Zur Idee der CDU-Fraktion, für mehr Bürgerfreundlichkeit das Bürgerbeauftragtenwesen um einen Bürokratieabbaubeauftragten zu erweitern, ist anzumerken, wenn es die Erkenntnis einer Fraktionsreise nach Brüssel ist, dass Thüringen aufgrund der

bürokratischen Belastung eine Art Edmund Stoiber als Bürokratieabbaubeauftragten braucht, dann ist das beim Thema Bürokratieabbau der Offenbarungseid dieser Legislatur.

(Beifall FDP, BÜNDNIS 90/DIE GRÜNEN)

Wenn die Belastung mit Bürokratie ein Indikator ist für die Bürgerfreundlichkeit und Bürgernähe in unserer Gesellschaft, dann ist die CDU-SPD-Koalition in den letzten fünf Jahren keinen Zentimeter vorangekommen.

(Beifall FDP)

Die zusätzlichen Bürokratiebelastungen in den Kommunen und beim Vergabegesetz für die kleinen und mittelständischen Unternehmen sprechen da Bände.
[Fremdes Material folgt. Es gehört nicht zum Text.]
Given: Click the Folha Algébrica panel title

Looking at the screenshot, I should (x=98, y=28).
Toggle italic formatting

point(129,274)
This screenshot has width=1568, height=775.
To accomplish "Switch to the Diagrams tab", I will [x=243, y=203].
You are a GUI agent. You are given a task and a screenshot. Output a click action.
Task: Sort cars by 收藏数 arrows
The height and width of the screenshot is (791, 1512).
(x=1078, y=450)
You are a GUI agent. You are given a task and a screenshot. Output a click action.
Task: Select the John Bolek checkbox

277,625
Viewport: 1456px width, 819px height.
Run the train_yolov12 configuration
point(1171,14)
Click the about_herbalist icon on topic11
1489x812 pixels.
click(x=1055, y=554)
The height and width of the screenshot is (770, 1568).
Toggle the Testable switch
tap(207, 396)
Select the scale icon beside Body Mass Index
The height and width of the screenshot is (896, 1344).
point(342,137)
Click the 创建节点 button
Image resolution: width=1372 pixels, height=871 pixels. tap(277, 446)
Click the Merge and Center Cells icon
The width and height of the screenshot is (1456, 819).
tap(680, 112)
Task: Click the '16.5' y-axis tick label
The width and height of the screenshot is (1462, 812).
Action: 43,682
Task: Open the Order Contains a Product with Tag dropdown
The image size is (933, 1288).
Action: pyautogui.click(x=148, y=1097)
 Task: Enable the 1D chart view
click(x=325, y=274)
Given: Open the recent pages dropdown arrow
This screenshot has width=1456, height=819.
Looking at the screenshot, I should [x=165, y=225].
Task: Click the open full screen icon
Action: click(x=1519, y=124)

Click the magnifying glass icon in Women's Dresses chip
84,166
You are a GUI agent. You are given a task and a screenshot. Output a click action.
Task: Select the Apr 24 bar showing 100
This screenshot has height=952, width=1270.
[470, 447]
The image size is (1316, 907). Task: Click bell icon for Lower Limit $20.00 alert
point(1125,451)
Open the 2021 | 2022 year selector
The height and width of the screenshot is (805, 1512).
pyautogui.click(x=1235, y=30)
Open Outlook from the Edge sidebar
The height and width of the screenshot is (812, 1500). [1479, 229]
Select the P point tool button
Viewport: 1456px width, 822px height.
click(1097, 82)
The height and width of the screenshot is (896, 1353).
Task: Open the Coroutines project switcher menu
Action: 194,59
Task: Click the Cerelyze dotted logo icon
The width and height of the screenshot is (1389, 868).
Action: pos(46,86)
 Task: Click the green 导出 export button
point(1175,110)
Diese CDU-SPD-Koalition tritt auf der Stelle. Stillstand bedeutet Rückschritt, welcher hier leider exemplarisch ist.

(Beifall FDP)

Ankündigen mit großen Worten, Vertagen mit Verlässlichkeit, Ergebnis Fehlanzeige.

Im Ergebnis der Befassung mit diesem Gesetzentwurf steht unter dem Strich mehr als je zuvor die berechtigte Frage: Braucht es in Thüringen für mehr Bürgerfreundlichkeit einen Bürgerbeauftragten? Nur in 4 von 16 Bundesländern gibt es neben dem Petitionsausschuss einen Bürgerbeauftragten. Es stellt sich weiter die Frage, welche Aufgaben der Bürgerbeauftragte besitzt, die nicht auch der Petitionsausschuss und die Abgeordneten übernehmen können.

(Beifall FDP)

Sowohl die einbringende Fraktion DIE LINKE als auch die Koalitionsfraktionen erwecken den Eindruck, dass der Bürgerbeauftragte mit seinem jetzigen Aufgabenbereich nicht voll ausgelastet ist. Ansonsten würden sie nicht mit Verzweiflung versuchen, diesen auszuweiten. Die Fraktion DIE LINKE hat bereits im Juni 2013 richtigerweise erkannt: So, wie es jetzt ist, brauchen wir keinen Bürgerbeauftragten.

(Beifall FDP)

Ich möchte abschließend für die FDP-Fraktion hervorheben, es sind andere Maßnahmen notwendig, um Bürgeranliegen gerecht zu werden. Wir wollen eine weitere Stärkung des Petitionsausschusses in seinen Rechten gegenüber der Landesregierung. Wir wollen, dass die Instrumente des Petitionswesens stets anhand aktueller Diskussions- und Entwicklungsimpulse ausgebaut werden, um die Durchlaufzeit einer Petition zu optimieren.